De kinderen gaan aan de slag, ze raden en Marijke kijkt of ze goed geraden hebben. Bijna steeds klopt het. Hoe doen ze dat? De Kapoentjes zijn ook slim, ze hebben scherpe ogen en zien door het plastic heen of er iets donkers onder ligt. Zo zie je, om aan eten te komen in de natuur moet je soms een eigen oplossing bedenken.
Speurwandeling
Buiten zoeken we in het gras en daar vinden we kastanjes. We kijken omhoog naar de bomen: sommige hebben al helemaal kale takken, andere hebben nog bladeren. Maar veel minder dan in de zomer en ze zijn nu geel in plaats van groen. Ook de Wilgwam is al bijna kaal, je kunt nu zo door de takken naar binnen kijken.

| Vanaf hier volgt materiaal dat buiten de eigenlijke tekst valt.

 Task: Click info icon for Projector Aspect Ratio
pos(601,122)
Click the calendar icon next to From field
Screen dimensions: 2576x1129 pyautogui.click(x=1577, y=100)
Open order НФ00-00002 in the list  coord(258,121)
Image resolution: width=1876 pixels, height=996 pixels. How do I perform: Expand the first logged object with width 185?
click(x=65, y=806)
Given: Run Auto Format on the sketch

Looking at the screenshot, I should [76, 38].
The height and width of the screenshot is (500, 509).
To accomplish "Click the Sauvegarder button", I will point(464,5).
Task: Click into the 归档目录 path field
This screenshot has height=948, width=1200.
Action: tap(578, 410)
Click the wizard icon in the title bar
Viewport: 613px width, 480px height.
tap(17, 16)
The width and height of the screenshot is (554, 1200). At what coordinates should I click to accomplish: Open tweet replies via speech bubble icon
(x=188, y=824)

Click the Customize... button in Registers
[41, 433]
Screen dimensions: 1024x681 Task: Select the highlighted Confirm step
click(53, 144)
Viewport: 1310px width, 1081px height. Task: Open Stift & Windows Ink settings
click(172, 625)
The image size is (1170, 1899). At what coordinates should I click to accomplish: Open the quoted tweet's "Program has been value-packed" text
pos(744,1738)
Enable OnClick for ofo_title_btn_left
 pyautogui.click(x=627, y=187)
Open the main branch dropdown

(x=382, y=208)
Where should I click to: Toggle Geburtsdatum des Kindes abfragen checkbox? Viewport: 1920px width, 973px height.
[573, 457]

Het spoor van de mol kun je zien aan zijn molshopen. Dat zijn bergjes aarde die hij telkens bij het gangen graven omhoog duwt, Dan kan hij weer verder graven. Iemand roept ‘egels!’, en wijst naar de stekelige hulzen van de tamme kastanjes. Al gauw zijn de verdroogde bloemschermen van de berenklauw een favoriet speelgoed. Ben gaat nog kijken bij de paddenpoel, maar geen spoor van pad of kikker. Die zitten al in de modder.
Aan de achterkant van de eikenbladeren vinden we galletjes: knoopjesgal, waar een klein insect in zit. We vinden ook een wit paddenstoeltje, en iemand ziet nog een spin lopen. Verderop zien we drie muizengaten in de grond tussen het gras. Astrid vertelt dat in de takkenmuur allerlei insecten een schuilplaatsje vinden.
Pindaslingers
Op het Trefpunt drinken we warme chocomel en snoepen van kruidnootjes en kaakjes met vlierbessenjam die Ina zelf heeft gemaakt. Dan gaan de Kapoentjes aan de slag met ijzerdraad en de pinda’s waar door Ben al een gaatje in is geprikt. Ze rijgen lange pindasnoeren voor de vogels thuis in de tuin. De Kapoentjes hebben genoten van de gezellige herfstmiddag en wij niet minder.
Dank aan Marijke, Astrid, Ben, Esmeralda en Ina. Mooie feestdagen en tot volgend jaar allemaal.